OPINION:
Like so many who come to Washington to help govern, I believed the federal government was restricted by constitutional restraints on the breadth of its power over both the states and individual American citizens. A few days after my arrival in 1970, I discovered that Congress was holding hearings on whether the use of artificial grass, then called “AstroTurf,” by professional baseball and football teams should be banned.
That such hearings were considered legitimate rather than an outrage and a waste of time was a clue. Even then, few Washingtonians paid much attention to constitutional limits on their rights or powers. Like many sports fans, I was no fan of artificial grass but couldn’t see what led Washington policymakers to believe they had the power to ban the stuff. It dawned on me that if the feds believed they had the right to ban artificial grass, they probably believed they had the power to ban or regulate any activity or product they didn’t like.
Federal bureaucrats and elected officials have since justified that conclusion in hundreds of ways. Last month, the chairman of the Consumer Product Safety Commission announced at a “virtual” news conference sponsored by an amalgam of progressive public interest groups that the CPSC was seriously contemplating a ban on gas stoves for environmental and health reasons. Richard Trumka Jr., son of the former head of the AFL-CIO and a buddy of President Biden, told reporters that such a ban is “on the table,” bragging that a ban is “a powerful tool in our tool belt and it’s a real possibility here.”
Mr. Trumka is a regulator and banner from way back. He came out of the Maryland Attorney General’s Office. He spent time as a congressional staffer fighting to ban e-cigarettes. Still, it wasn’t until he was appointed head of the consumer agency that he discovered gas stoves represent an existential threat to the public.
His announcement was, as it turned out, a classic Washington “trial balloon,” and it was not well received by either those millions of Americans who prefer to “cook with gas” or those who still believe there are limits on the government’s inclination to meddle. The result was a firestorm of criticism from the right and the public.
Biden administration cheerleaders who had never considered gas stoves a threat quickly rallied around the idea led by people like Sens. Elizabeth Warren and Bernie Sanders, who have never encountered a regulation that troubles them. C.W. Cooke of the National Review angrily went back to discover that until rallying in support of Mr. Trumka, Rep. Alexandria Ocasio-Cortez had in 10 years on social media never mentioned gas stoves. Now she says gas stoves cause brain damage and suggests that the government could provide incentives through Mr. Biden’s Inflation Reduction Act to subsidize their demise.
As Mr. Cooke and others began looking into Mr. Trumka’s charge that gas stoves represent a dangerous health hazard, it turned out that neither he nor those supporting him had bothered to compare the dangers posed by gas versus electric stoves. Still, luckily for the rest of us, someone else did. The National Fire Protection Association reported on home cooking fires in 2020. Homes with electric stoves were 2.6 times as likely to experience a stove-related fire, and families with electric ranges were 3.4 times as likely to die in such fires. Mr. Trumka must have missed the study’s conclusions, or he might have just as mindlessly decided to go after electric stoves.
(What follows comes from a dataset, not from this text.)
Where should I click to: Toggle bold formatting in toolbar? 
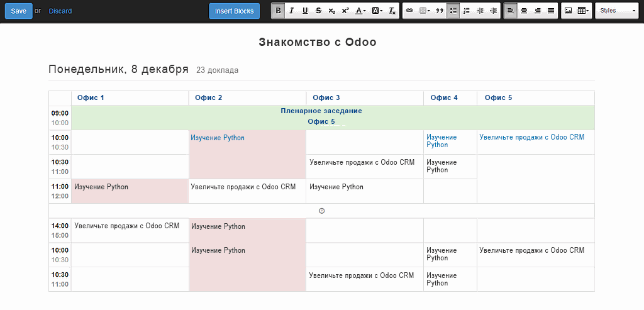point(279,11)
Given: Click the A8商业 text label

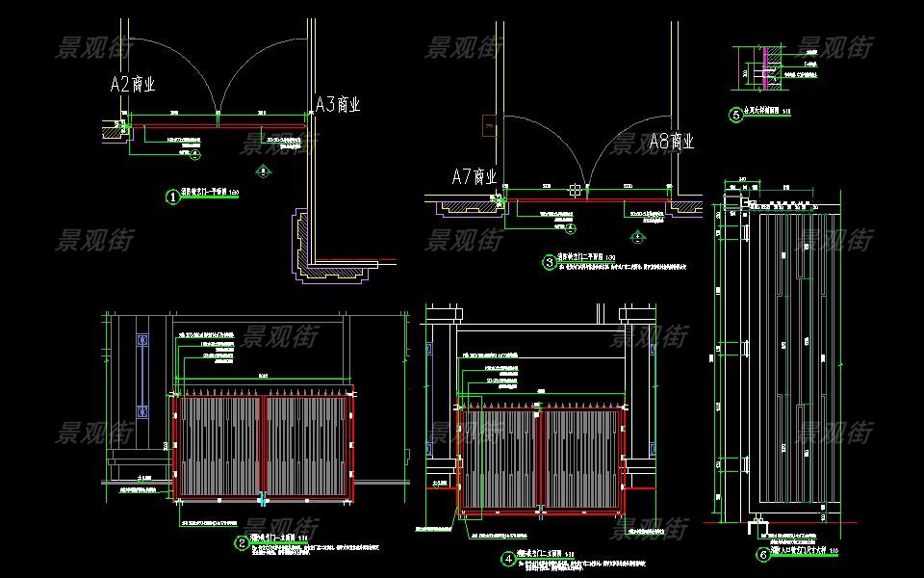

Given the public reaction to the proposed ban, Mr. Trumka now says the CPSC was just kidding. He just wants to study the issue and will take public comments on the dangers posed by gas appliances, which has led his defenders to argue that those who opposed the ban were making a lot out of nothing.
The evidence suggests the opposite. Had there not been a public uproar, you can bet the CPSC would have gone ahead. After all, New York has announced a ban on gas stoves that will go into effect in 2030.
That’s what trial balloons are all about — to gauge the public reaction to a government edict that could prove unpopular. When Mr. Trumka discovered whether such a ban might or might not make cooking safer, the one person most likely to be burned if he went ahead would be him, and the White House announced gas stoves would not be banned, he walked back the proposal.
For now, at least Mr. Trumka and his merry band of regulators have “buggered off,” as Mr. Cooke suggested. But over the decades, government busybodies intent on micromanaging our lives of us all have come up with dozens of silly proposals. When new balloons are released, they should be shot down as quickly as this one.
• David Keene is editor-at-large at The Washington Times.